Before diving even deeper into the analysis, there is already a lot you can learn from your data by simply exploring the statistical properties of the different input columns.
By interacting with the Data Explorer view, the user can get insights on the columns statistical properties and can apply the domain expertise to remove irrelevant columns. The output data table of the Data Explorer node will contain only the columns that remained after the selection process in the node view.
The workflow used in this video is available on the public KNIME EXAMPLES server under
To install a KNIME Extension, follow instructions in this video: https://youtu.be/8HMx3mjJXiw
The KNIME workflow in this video contains data from WeatherUnderground.com, from the Austin KATT station, which is released under GPLv2.
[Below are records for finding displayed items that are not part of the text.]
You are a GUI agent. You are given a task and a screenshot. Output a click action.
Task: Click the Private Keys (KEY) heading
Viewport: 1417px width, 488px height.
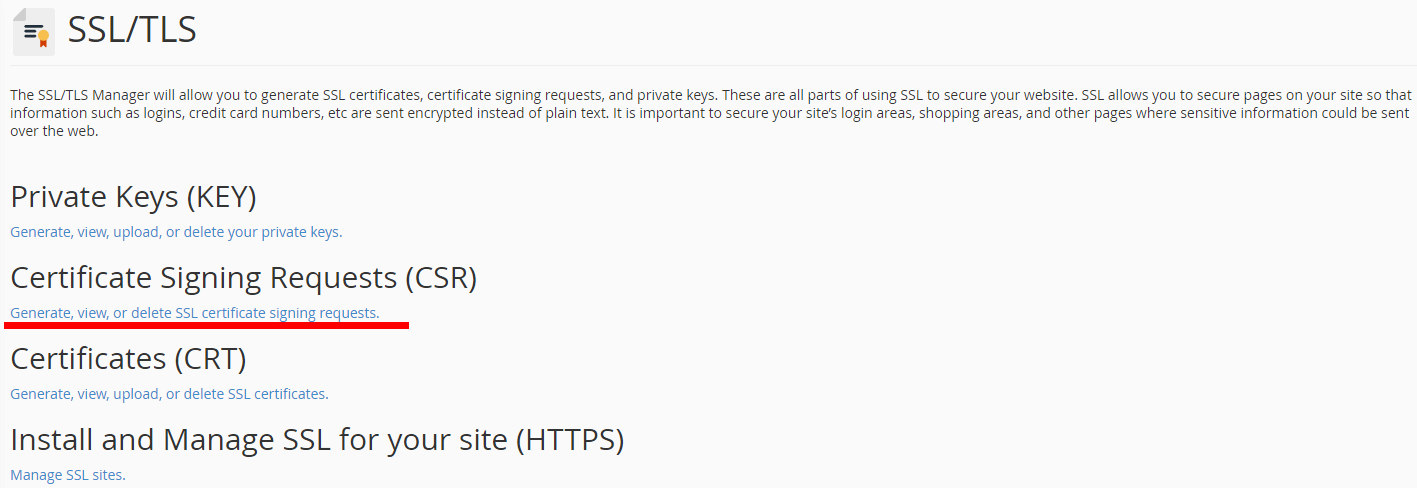[x=133, y=197]
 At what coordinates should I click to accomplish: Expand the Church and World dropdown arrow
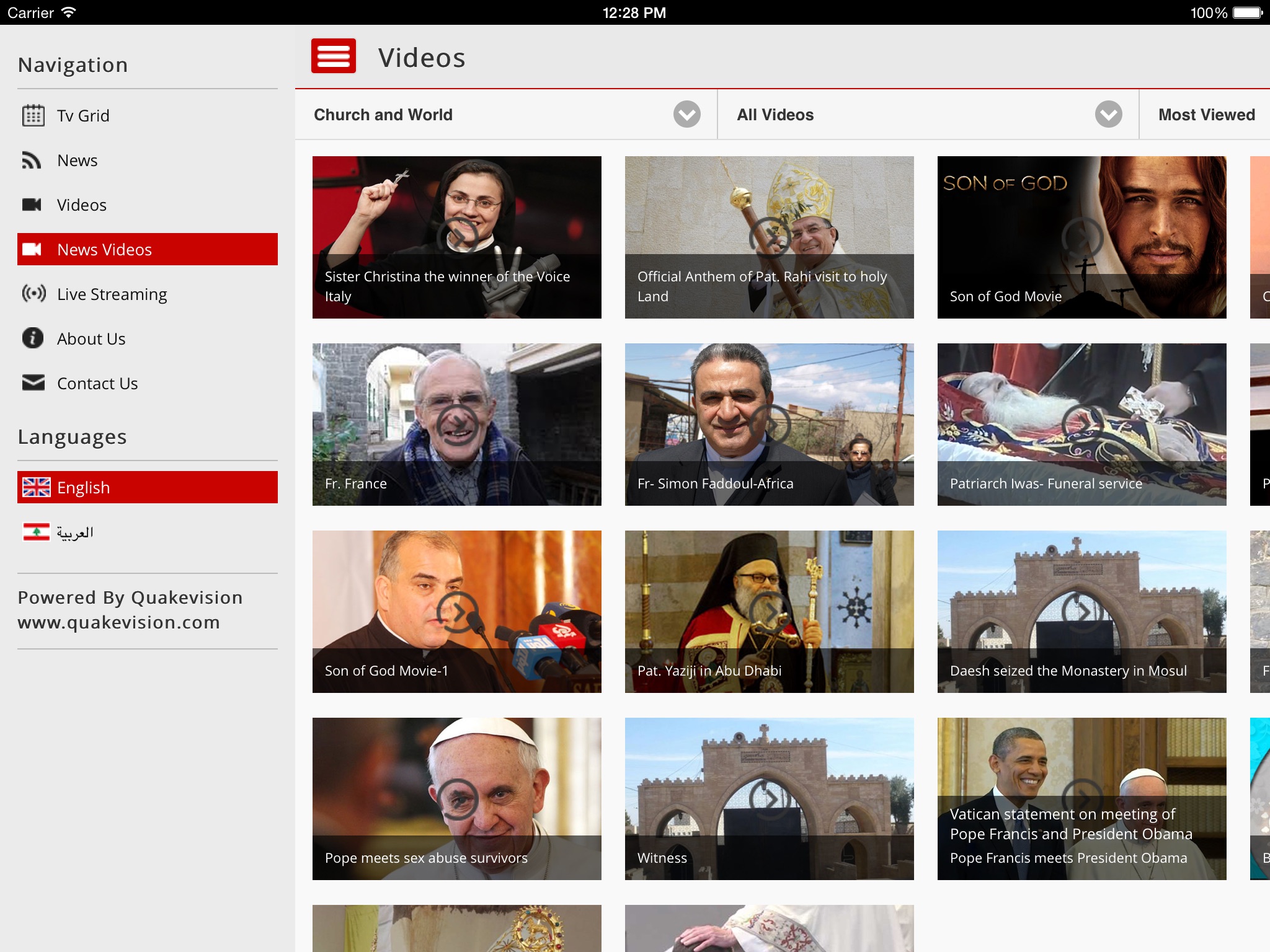click(x=686, y=115)
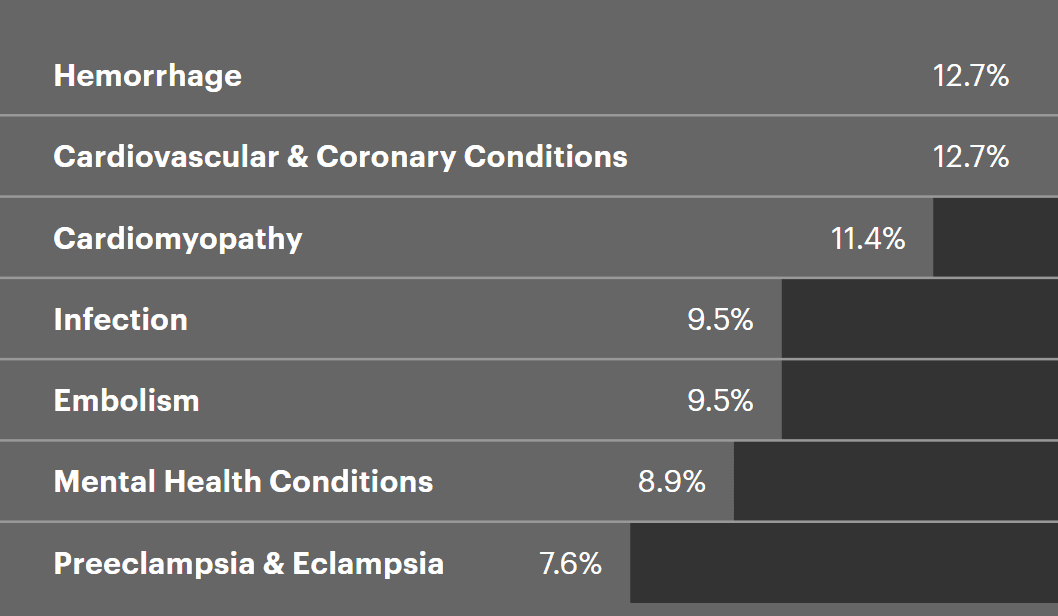
Task: Click the dark remainder of the Embolism bar
Action: pyautogui.click(x=919, y=400)
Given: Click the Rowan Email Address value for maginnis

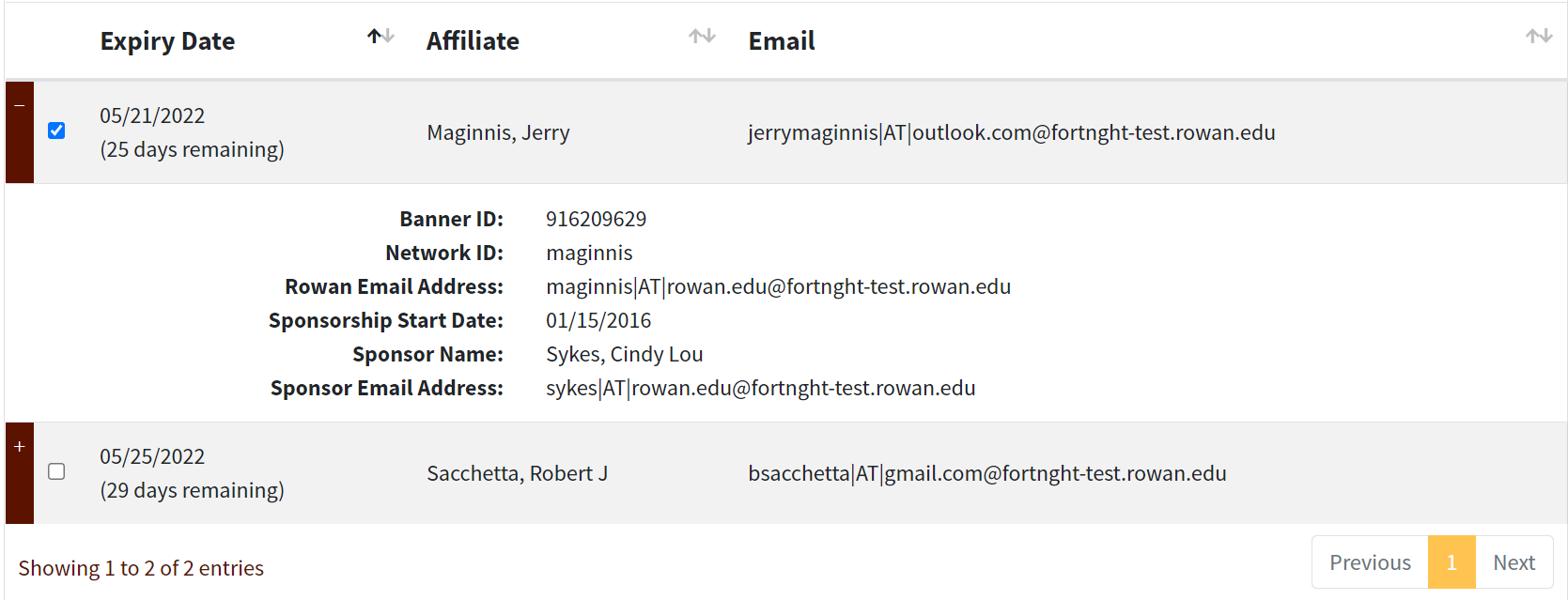Looking at the screenshot, I should (778, 286).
Data source: https://www.wunderground.com/history/airport/KATT/
Data license: https://www.gnu.org/licenses/old-licenses/gpl-2.0.en.html
- Read the adult.csv dataset.
- How many different education levels are represented in the data?
- In the interactive view, exclude the columns including missing values.
- Which of the columns contain missing values? How many missing values each?
In the data, there are 16 unique values in the “education” column. The “workclass” column contains 1,836 missing values, the “occupation” column contains 1,843 missing values and the “native-country” column contains 583 missing values. Exclude these column by first selecting them in the interactive view and then clicking “Apply” and “Close”. Check the output table that it does not contain these columns.